We are working on new loader proposal right now for Dojo 2 and were going to bring this up for public feedback soon. Some of the contributors have been already talking to other platform-agnostic loader vendors (like James Burke) so would be happy to subsume wishlist under that initiative and help bring it to completion. That said, it’s not clear what is going to happen with the WHATWG loader at this point but I think that it doesn’t make sense to start an “AMD 2” without knowing what is going to happen upstream.

I agree that it makes no sense to create an "AMD 2", fragmenting an already fragmented community of web developers trying to make sense of simultaneous trend towards ES6 module syntax and CommonJS transpilation.
However, if Dojo 2 uses a first party loader, I will avoid it as the plague. It is absolutely terrible trying to use a toolkit that integrates its own loader.

I don’t think named modules should be a thing at all

💯

If you have a module that you want to distribute that is usable across multiple platforms, and in the browser case it has a dependency on a different module that assumes the DOM API is available (say it accesses document from its factory), what is your proposed solution? Right now define([ 'dojo/has!host-browser?domModule' ]) works great.

That's all well and good until you consider the loader itself as a platform. Once something is written like that and shipped, every external tool has to parse all variants of the syntax. Plugin syntax hurts interop between module formats.

Several of our customers use this functionality to layer new functionality onto existing modules, to alias modules at runtime, and to introduce hot fixes, even in the presence of built layers.

And every external consumer of said customer(s) packages hates working with them.

@tbranyen

...very literally. I'm intentionally conflating to get use cases and implementations on the table. Currently no loaders operate in harmony and that's really sad.

Yeah it is awful. And another module format will make things worse.

I disagree very much here. I think we look over the fact that node_modules and bower_components are laid out ideally for this very thing. It blows my mind that nobody has implemented this before. If you do it correctly you will only ever see a single 404 if there is a legitimate error. All the information you need to find a package in node_modules/bower_components exists in the package.json and bower.json files.

As @fskreuz said,

Generic - Module loading should not depend on the file layout of Node modules or Bower libs. It should be somewhat generic.

Both layouts are problematic and incredibly far from ideal. npm's node_modules schema still has to resort to nesting and duplication to support managing multiple transitive versioning.

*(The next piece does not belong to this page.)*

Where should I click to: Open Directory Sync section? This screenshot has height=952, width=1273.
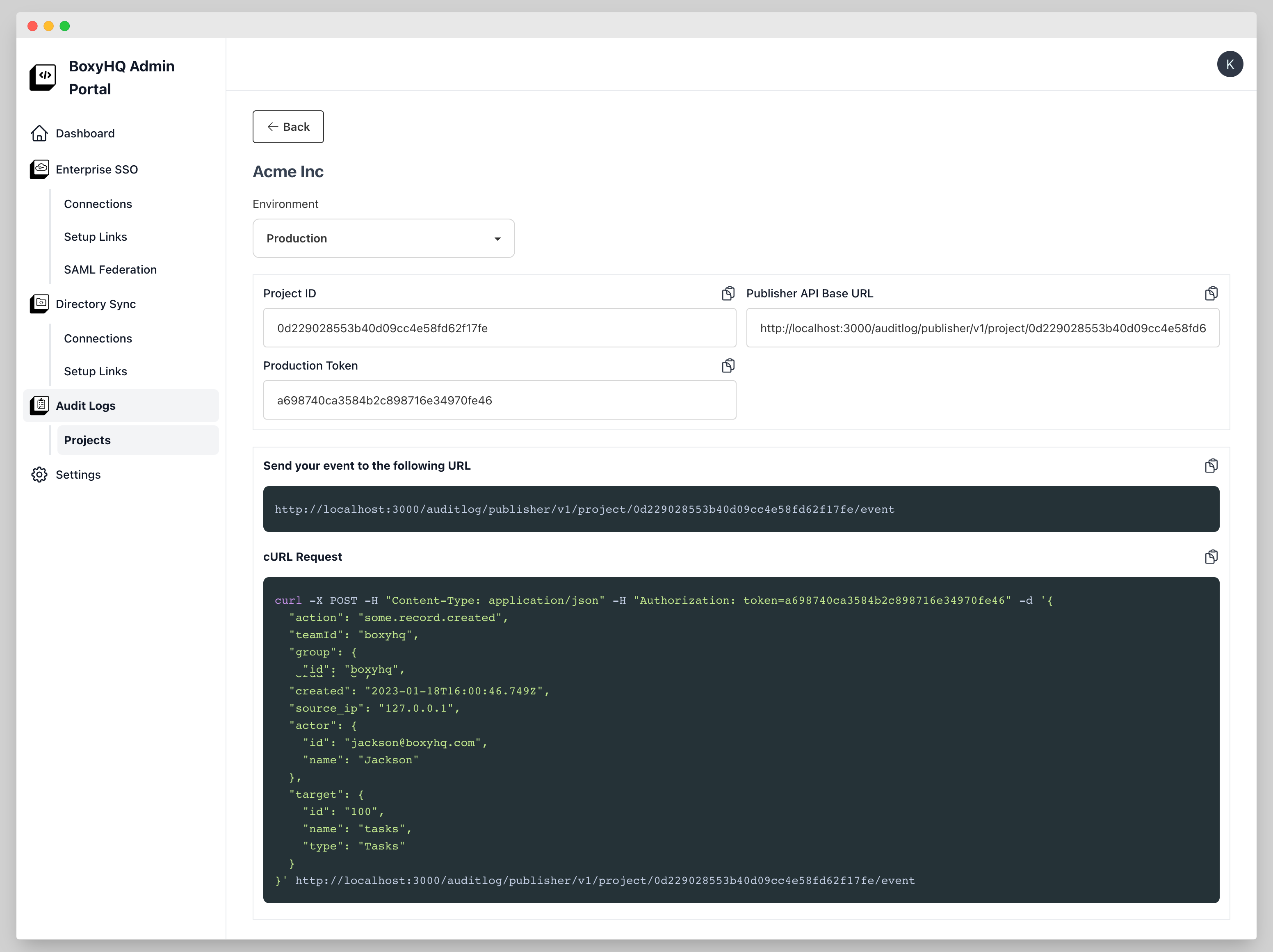pyautogui.click(x=96, y=304)
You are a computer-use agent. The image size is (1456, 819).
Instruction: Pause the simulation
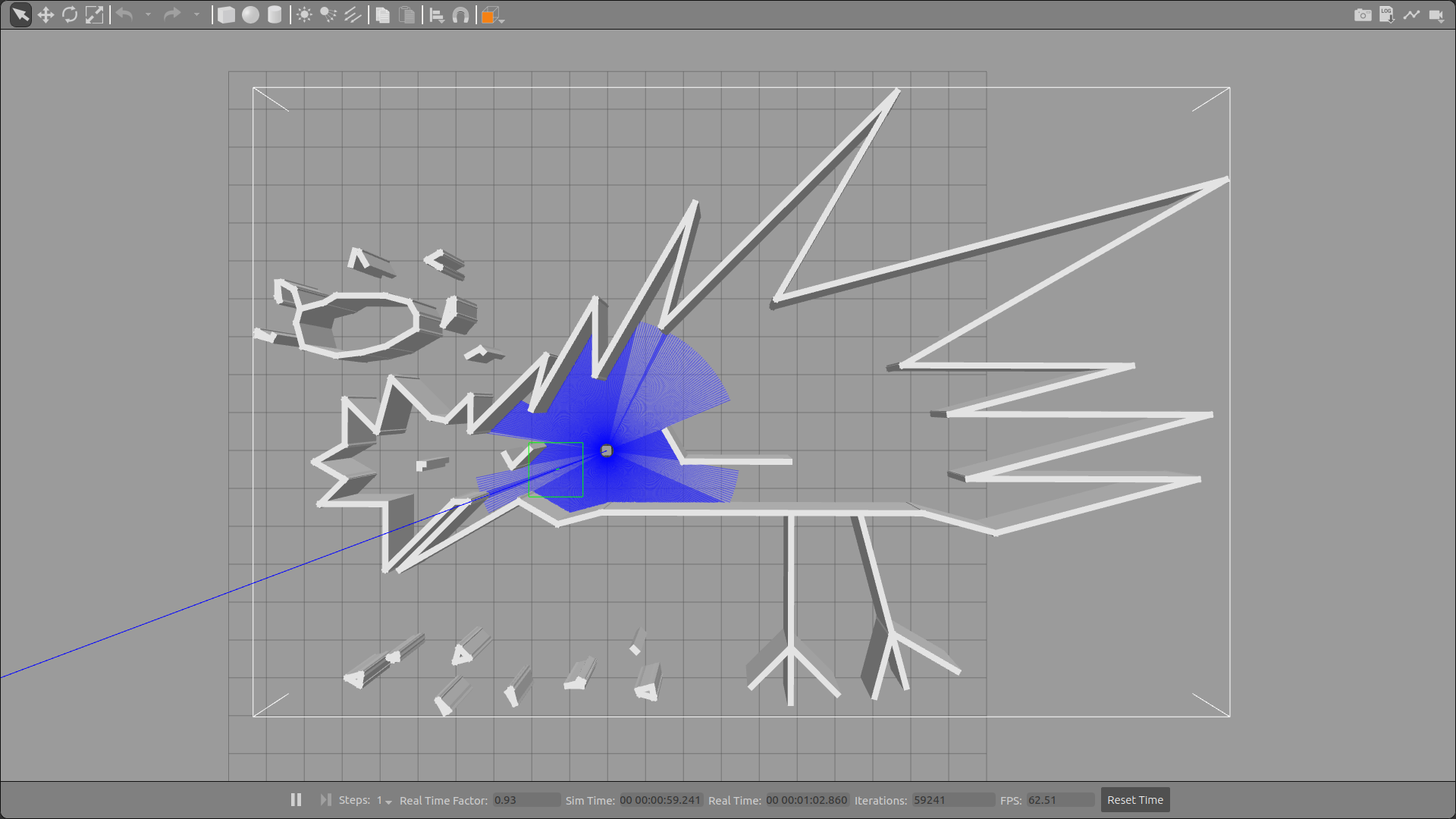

Bower's bower_components structure doesn't even try. In my opinion, jspm gets this right, the flat versioned folder structure and denormalized configuration is really something that works incredibly well. Regardless, why bake an assumption about package directory structure into the loader? TypeScript did this, for loading design time declaration files, and it is problematic to say the least. This kind of thing needs to be configurable at installation time to allow transitive mapping to work correctly without assuming a layout.

Is this AMD? Maybe Simplified CommonJS? Is it mixed? The fact that mixed even exists speaks to a very large problem with the specification. It gets even more confusing when you see an example like this and try and suss out what the module value is:

define(function(require, exports) {
exports.value = 'am i a property on the module value?';
return { value: 'or am i?' };
});

That's a good point. That is undeniably confusing.

I realize I arrived at this discussion pretty late, but I wanted to make these remarks regardless.

One thing that I am frustrated by is that I feel that there is a general and unhelpful attitude of AMD vs WebPack/Browserify, and that people are forgetting that there are projects like SystemJS + jspm that are also browser oriented. We need better browser oriented tools that are not built on Node/CommonJS assumptions but are still able to consume modules written for them. I think that is a shared goal of the AMD and SystemJS + jspm communities and of the whatwg loader specification.